▶ [ACTIVITY]: Each line from the one bearing "Given: Open the Last 15 days filter dropdown" through the last line of the entries below should be returned exactly, with pictures left out.
━━━
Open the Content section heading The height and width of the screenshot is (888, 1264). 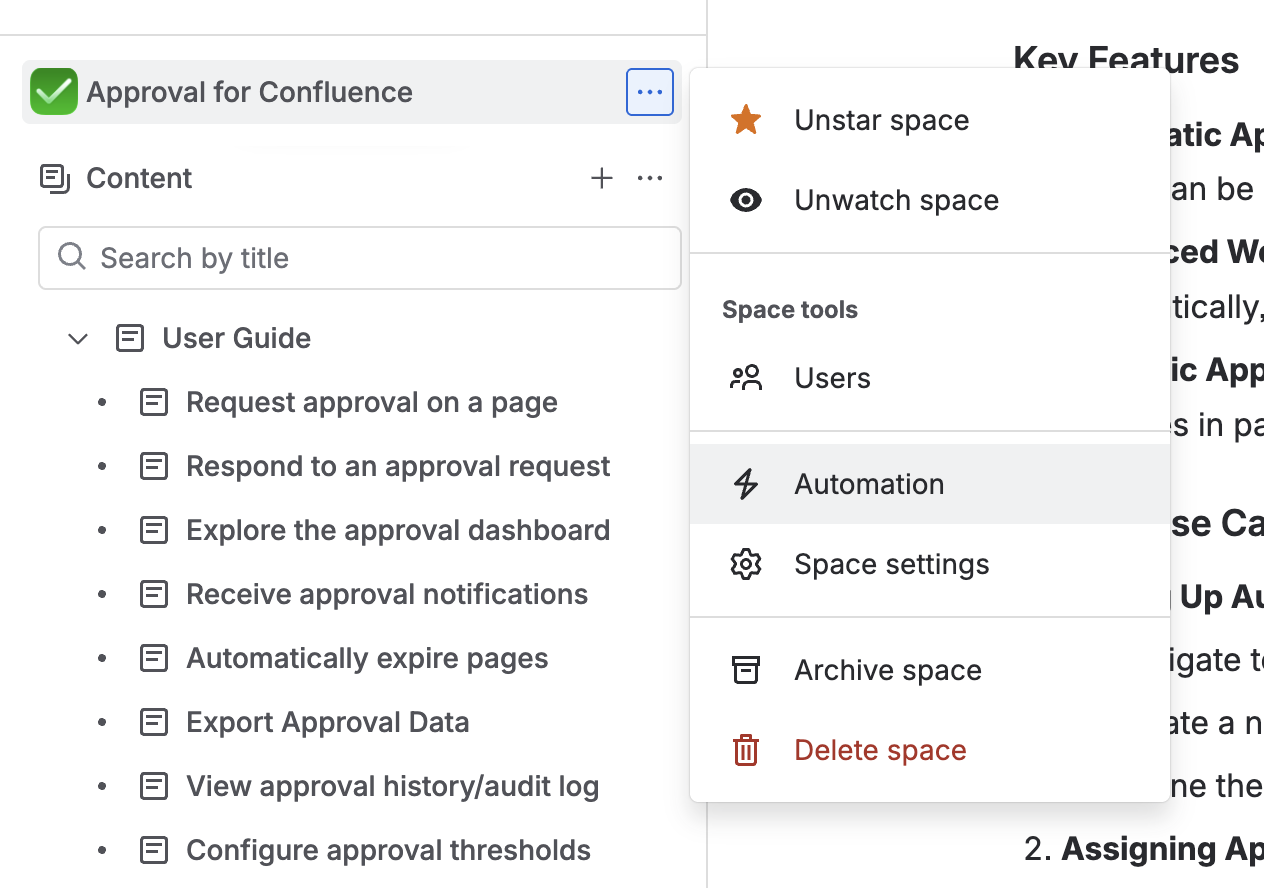point(139,178)
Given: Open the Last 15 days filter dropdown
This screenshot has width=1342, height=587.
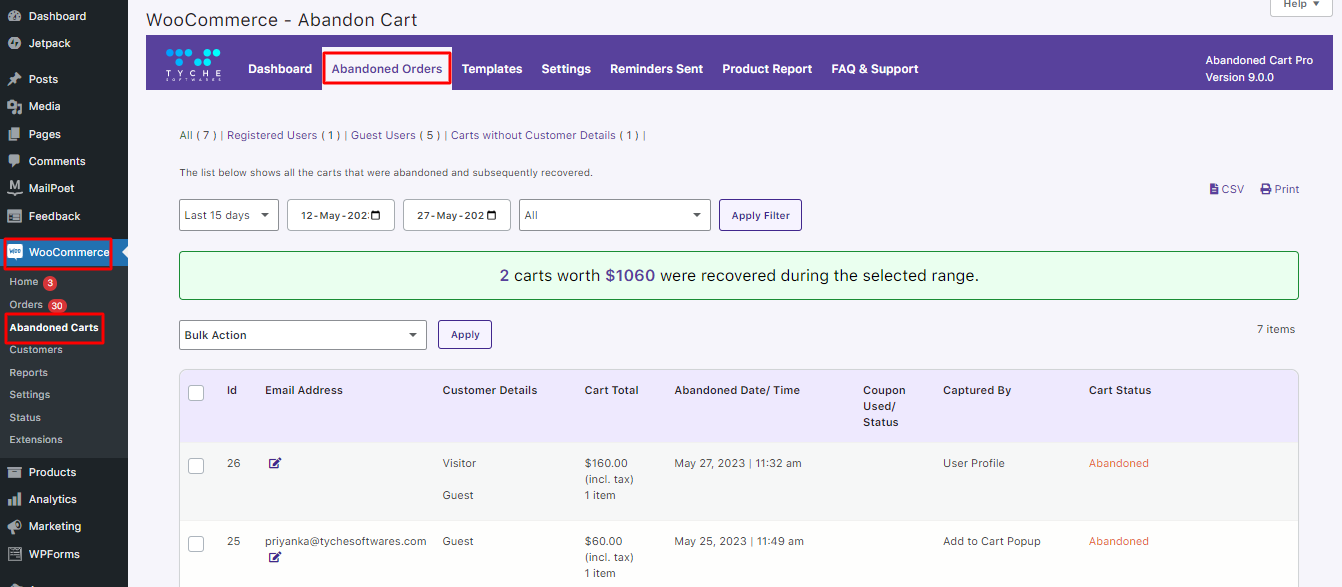Looking at the screenshot, I should [228, 214].
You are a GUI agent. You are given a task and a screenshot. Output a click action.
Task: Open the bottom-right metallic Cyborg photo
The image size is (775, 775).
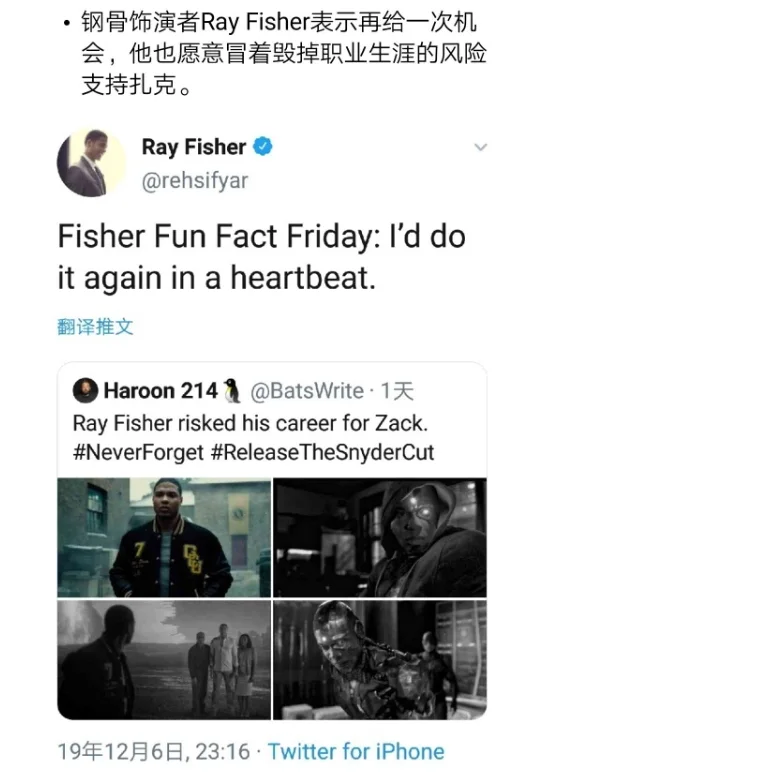(x=380, y=659)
━━━
▶ [EXERCISE RESPONSE]:
Given: Open the Last 15 days filter dropdown
This screenshot has width=1342, height=587.
Looking at the screenshot, I should [228, 214].
You are a GUI agent. You are given a task and a screenshot. Output a click action.
Task: Open the bottom-right metallic Cyborg photo
The image size is (775, 775).
(x=380, y=659)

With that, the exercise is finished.